Journal of Cardiovascular Pharmacology | 2017
Sheng Cao; Qing Zhou; Jinling Chen; Jingjing Cui; Ying-guang Shan; Bo Hu; Ruiqiang Guo
Abstract: Intravenous ultrasound-targeted microbubble destruction (IV-UTMD) has made distinct but limited progress in gene therapy. Intracoronary (IC) injection may lead to more gene transfection than IV injection. This study compared the therapeutic effects of IC-UTMD–mediated and conventional IV-UTMD–mediated gene transfection in acute myocardial infarction (MI). A canine MI model was successfully established through transcatheter coronary artery embolism, and the animals were divided into several treatment groups: IC injection with UTMD and the negative control plasmid (IC-UTMD); IC injection of the angiopoietin 1 (Ang1) plasmid (IC-Ang1); IC injection with UTMD and the Ang1 plasmid (IC-UTMD-Ang1); and IV injection with UTMD and the Ang1 plasmid (IV-UTMD-Ang1).
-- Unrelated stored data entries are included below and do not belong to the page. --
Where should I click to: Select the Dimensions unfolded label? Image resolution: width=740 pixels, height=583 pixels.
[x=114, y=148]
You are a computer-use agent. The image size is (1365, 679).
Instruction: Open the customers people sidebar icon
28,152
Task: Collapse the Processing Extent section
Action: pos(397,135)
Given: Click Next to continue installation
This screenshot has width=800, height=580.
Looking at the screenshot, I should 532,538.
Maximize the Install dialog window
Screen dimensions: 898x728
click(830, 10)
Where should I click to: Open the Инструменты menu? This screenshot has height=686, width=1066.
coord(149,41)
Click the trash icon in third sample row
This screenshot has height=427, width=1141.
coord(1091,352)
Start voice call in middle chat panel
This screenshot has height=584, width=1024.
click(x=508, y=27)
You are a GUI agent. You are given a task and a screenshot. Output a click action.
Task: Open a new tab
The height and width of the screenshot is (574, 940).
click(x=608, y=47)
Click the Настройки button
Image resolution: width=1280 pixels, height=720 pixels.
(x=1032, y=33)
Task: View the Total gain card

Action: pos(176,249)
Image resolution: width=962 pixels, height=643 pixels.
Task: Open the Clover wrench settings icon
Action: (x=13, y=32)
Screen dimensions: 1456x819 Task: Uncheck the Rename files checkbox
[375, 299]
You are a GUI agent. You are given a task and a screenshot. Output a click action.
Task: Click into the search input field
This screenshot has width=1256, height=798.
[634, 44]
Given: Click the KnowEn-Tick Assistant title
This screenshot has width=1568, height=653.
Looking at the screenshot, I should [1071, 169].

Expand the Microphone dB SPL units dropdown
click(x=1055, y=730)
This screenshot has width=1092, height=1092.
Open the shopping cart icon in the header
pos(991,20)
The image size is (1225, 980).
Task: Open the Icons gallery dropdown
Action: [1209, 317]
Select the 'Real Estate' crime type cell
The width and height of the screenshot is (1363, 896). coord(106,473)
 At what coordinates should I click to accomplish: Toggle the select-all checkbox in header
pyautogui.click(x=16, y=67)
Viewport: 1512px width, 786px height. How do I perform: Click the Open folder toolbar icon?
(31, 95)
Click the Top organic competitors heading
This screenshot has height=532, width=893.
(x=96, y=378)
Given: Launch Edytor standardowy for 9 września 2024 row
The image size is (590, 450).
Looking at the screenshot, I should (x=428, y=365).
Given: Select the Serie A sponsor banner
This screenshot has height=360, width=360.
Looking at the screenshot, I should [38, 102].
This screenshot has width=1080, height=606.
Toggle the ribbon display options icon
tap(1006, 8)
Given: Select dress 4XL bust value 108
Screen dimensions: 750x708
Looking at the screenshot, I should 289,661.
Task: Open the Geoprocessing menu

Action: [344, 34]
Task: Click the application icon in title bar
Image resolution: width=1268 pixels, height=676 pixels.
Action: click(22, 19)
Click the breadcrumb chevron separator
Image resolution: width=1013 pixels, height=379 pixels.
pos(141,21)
At 12 hours after injection, more green fluorescence was observed from the fluorescein isothiocyanate-labeled Ang1 plasmid in the IC-UTMD-Ang1 group. After 1 month, compared with the IV-UTMD-Ang1 group, echocardiography showed that the IC-UTMD-Ang1 group exhibited increased left ventricular systolic function and myocardial infusion, with lower fibrous tissue levels and higher blood vessel density and Ang1 mRNA and protein levels. Similar cardiac troponin I and N-terminal pro-B type natriuretic peptide levels were observed in all groups. Compared with IV-UTMD, IC-UTMD can enhance Ang1 plasmid transfection efficiency after MI, promote gene expression and angiogenesis, and improve left ventricular remodeling without decreasing safety.